*Records to process*:
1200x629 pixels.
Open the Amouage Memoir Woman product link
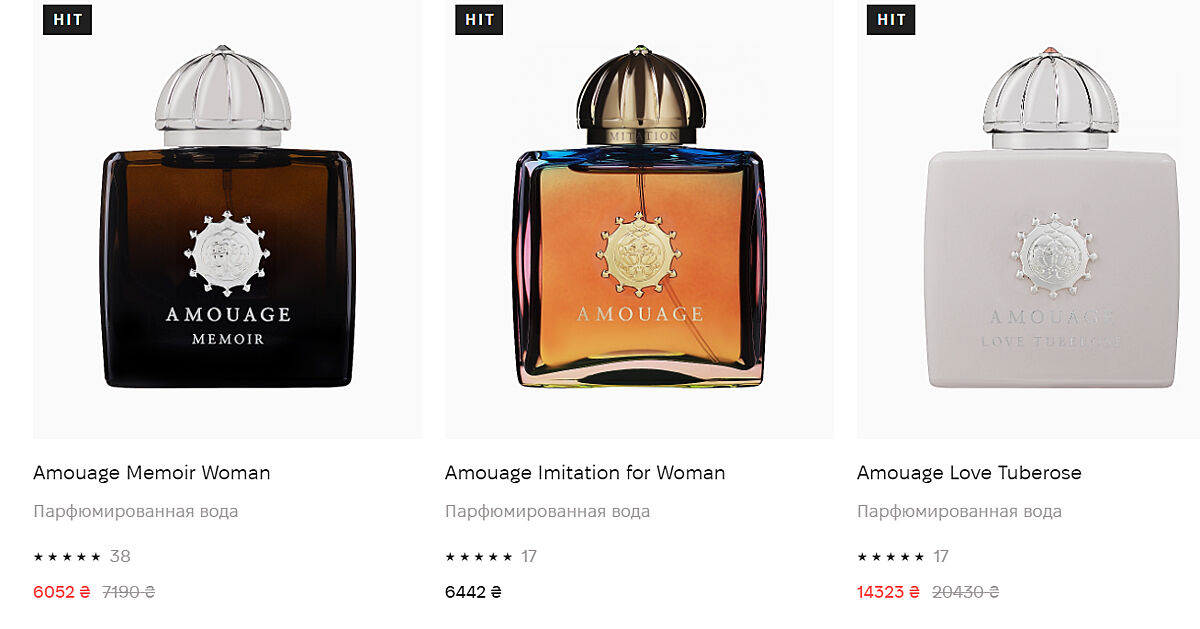click(152, 473)
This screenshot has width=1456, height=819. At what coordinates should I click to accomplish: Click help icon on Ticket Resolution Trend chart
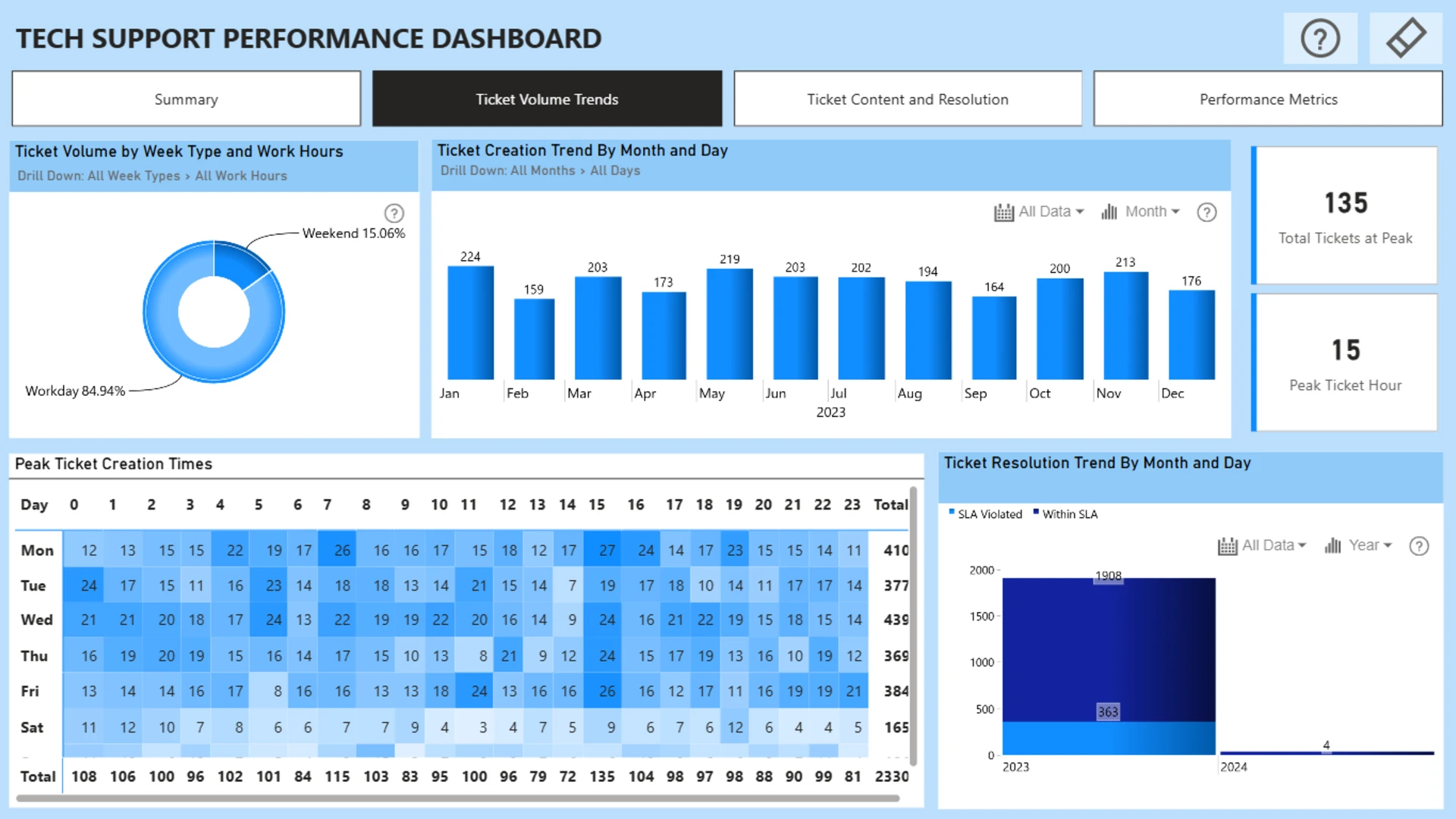pos(1419,546)
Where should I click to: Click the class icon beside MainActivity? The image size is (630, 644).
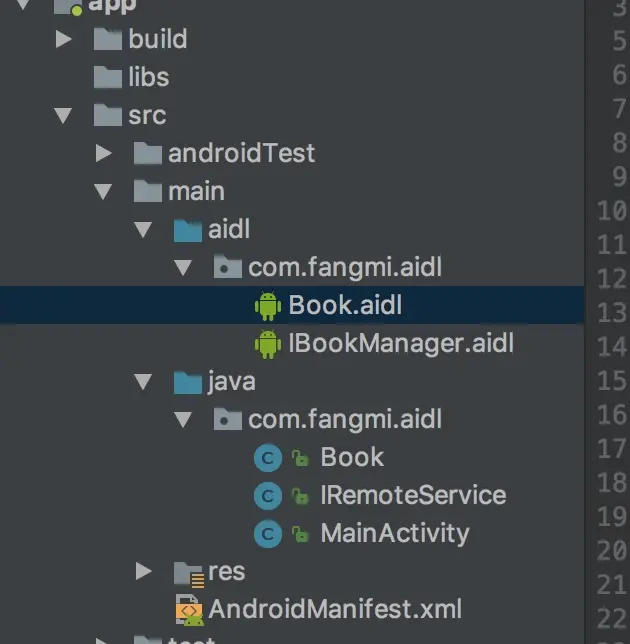[268, 534]
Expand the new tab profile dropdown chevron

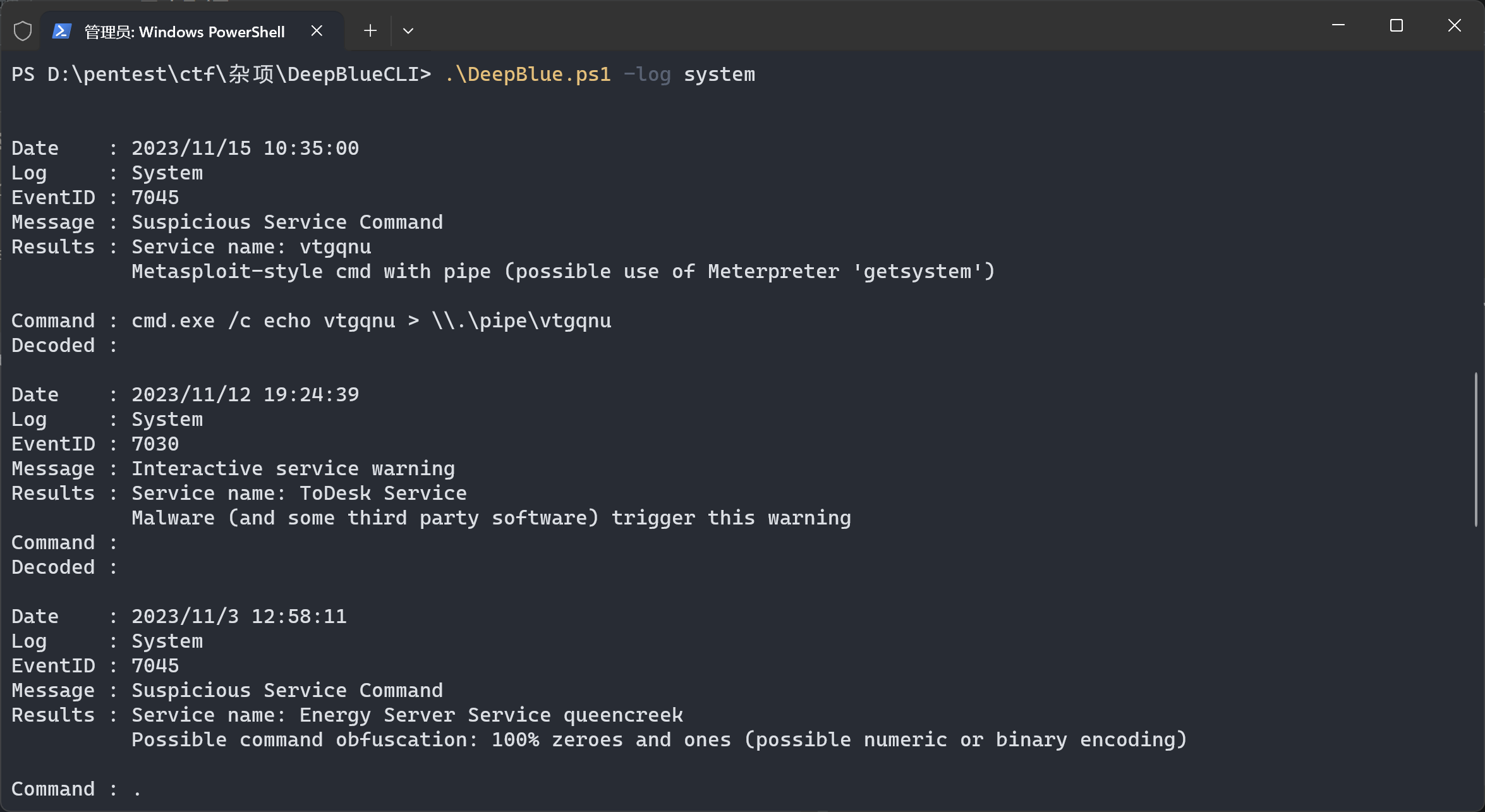click(x=408, y=31)
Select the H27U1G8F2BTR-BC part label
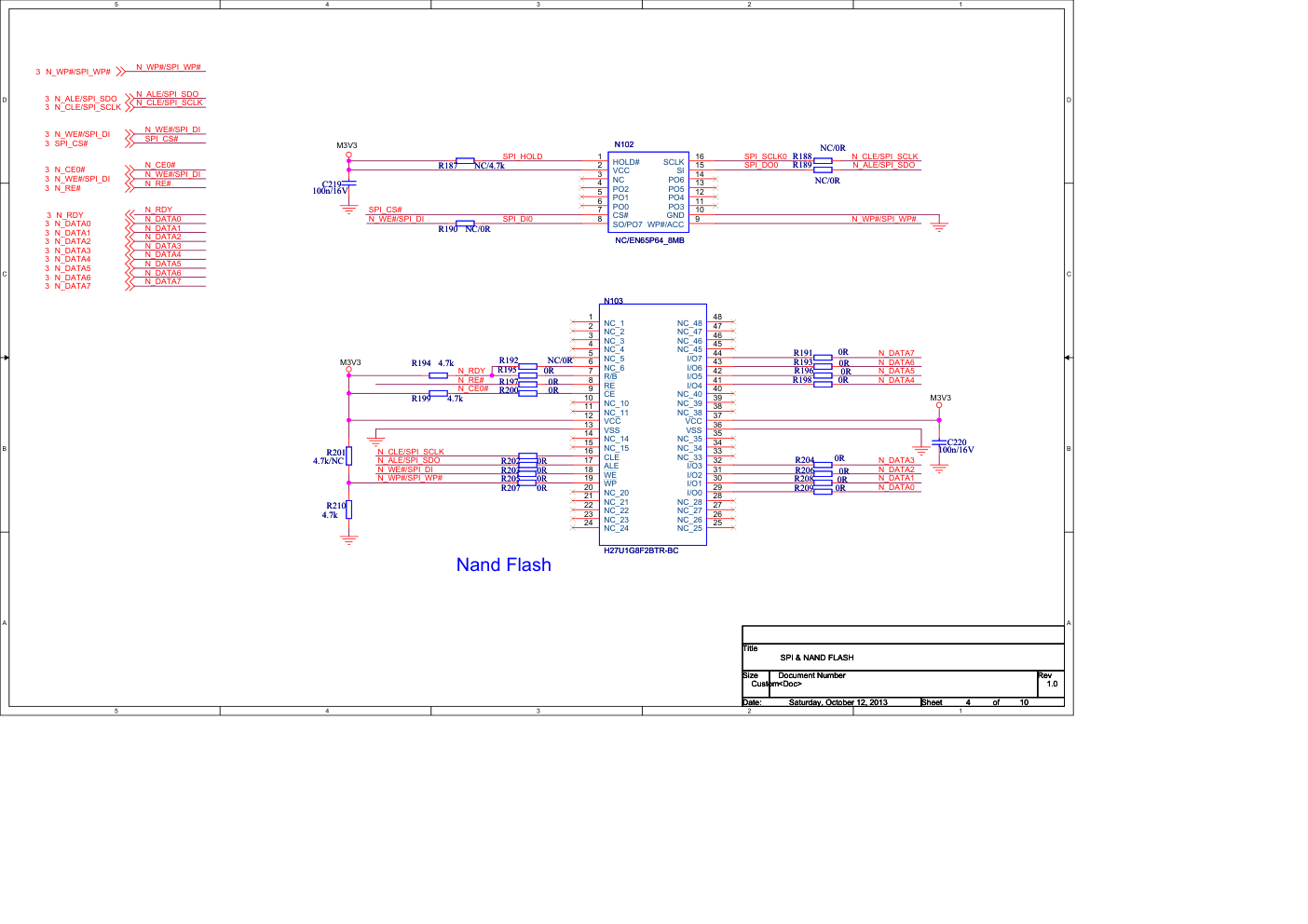Image resolution: width=1308 pixels, height=924 pixels. point(641,551)
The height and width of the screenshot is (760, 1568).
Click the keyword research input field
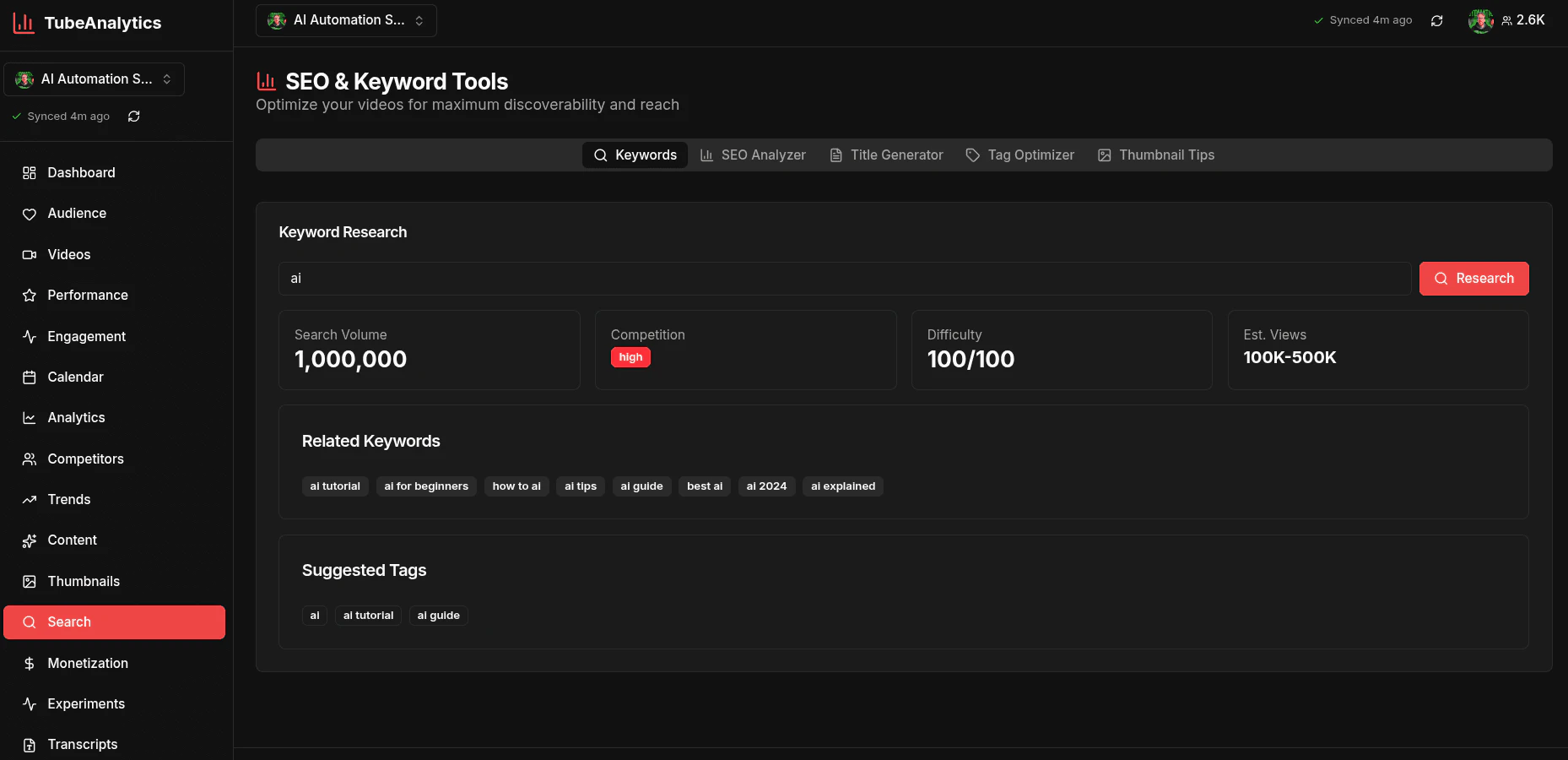tap(844, 278)
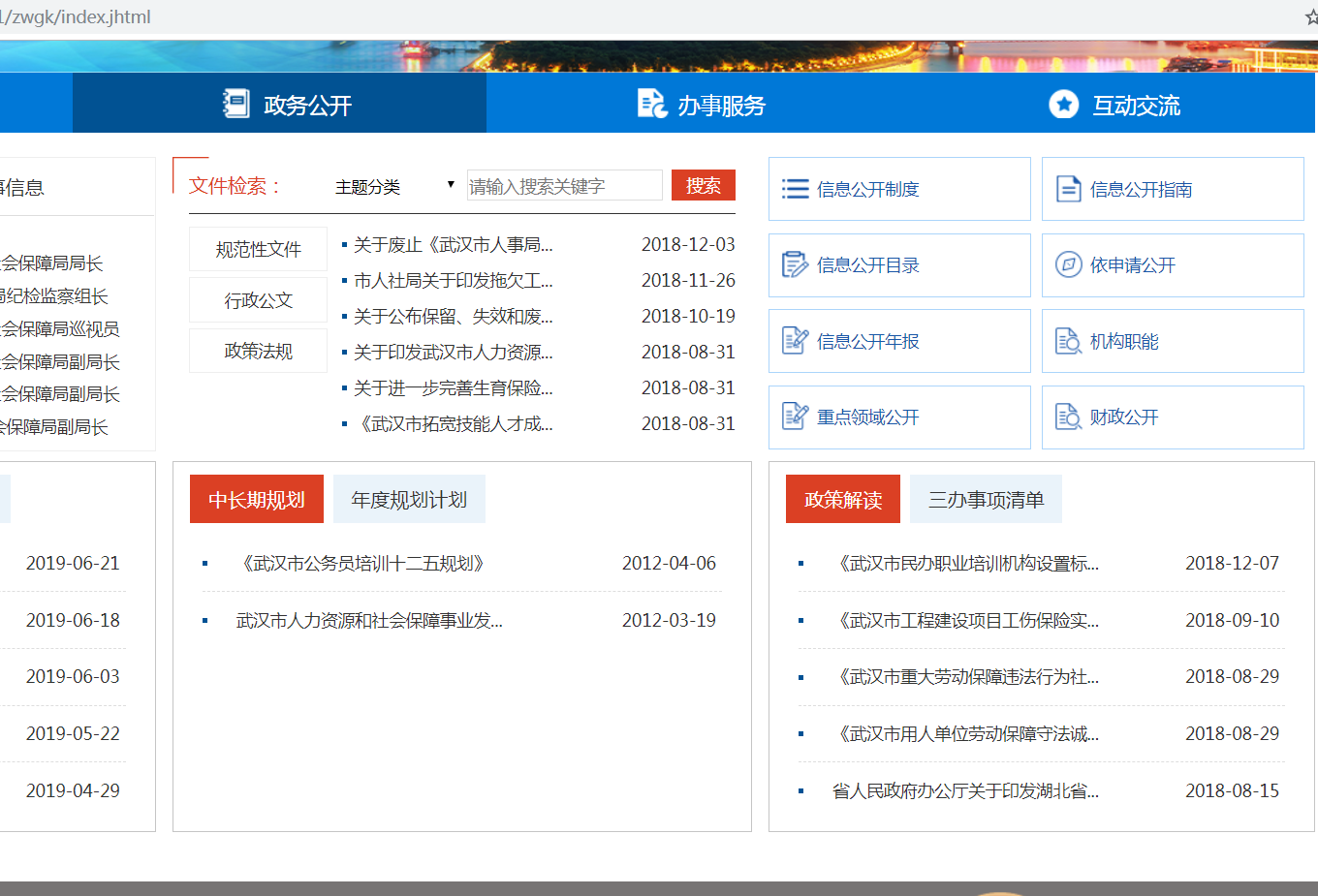Screen dimensions: 1318x896
Task: Click the 信息公开制度 list icon
Action: click(x=795, y=189)
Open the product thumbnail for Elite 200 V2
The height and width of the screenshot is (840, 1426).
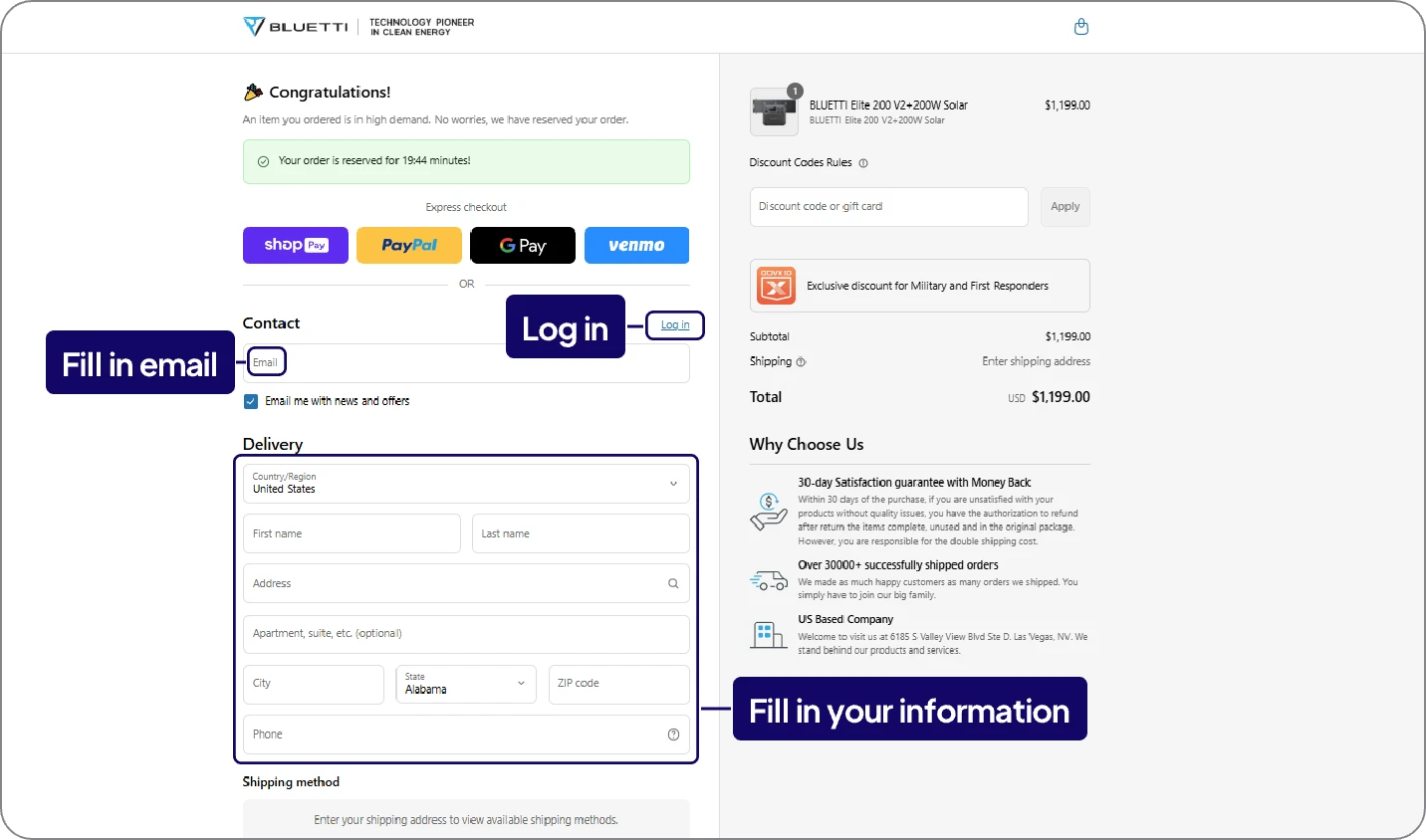[x=773, y=112]
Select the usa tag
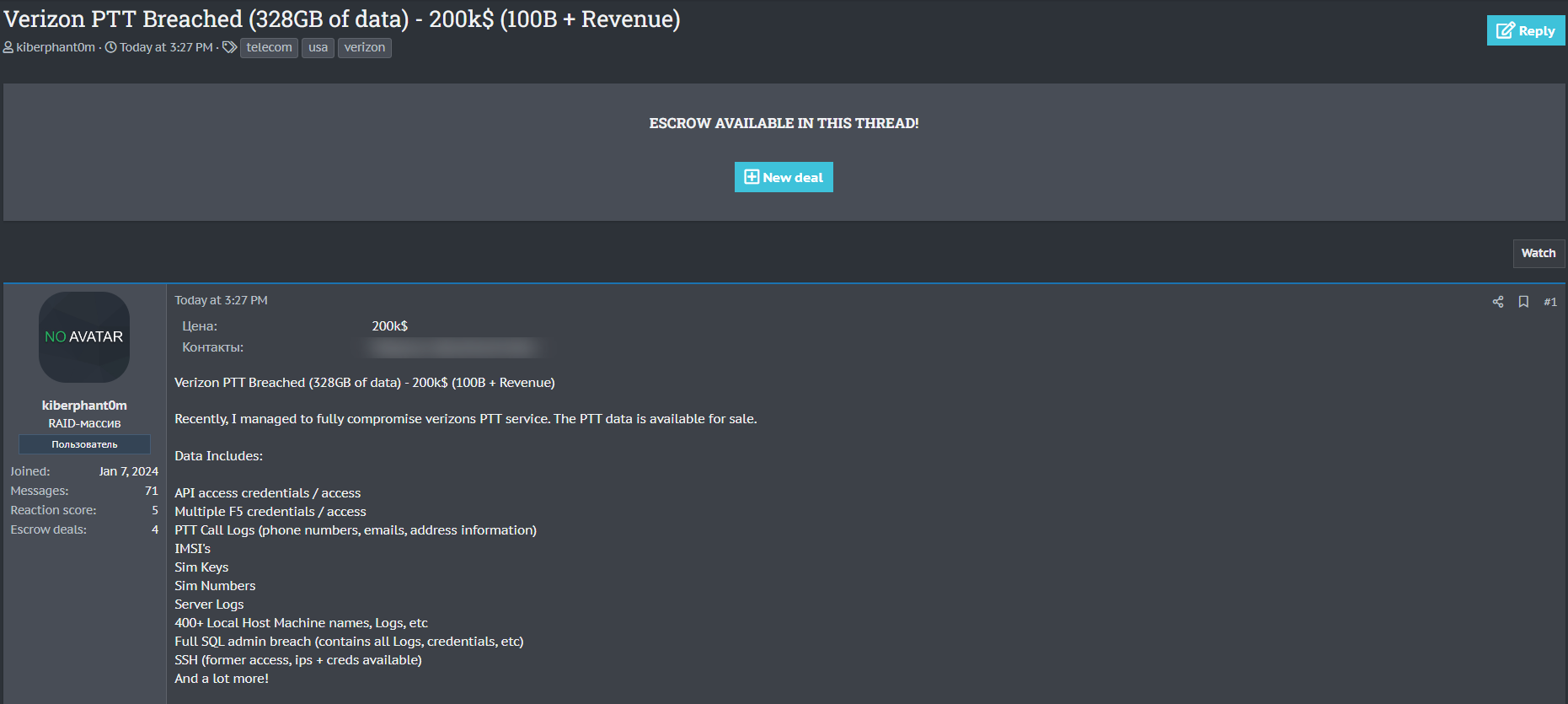1568x704 pixels. pos(318,47)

*Goal of the exercise*:
How many lines in the data above contain the string "product"? Match case exactly and give only the number.

*Written response*:
2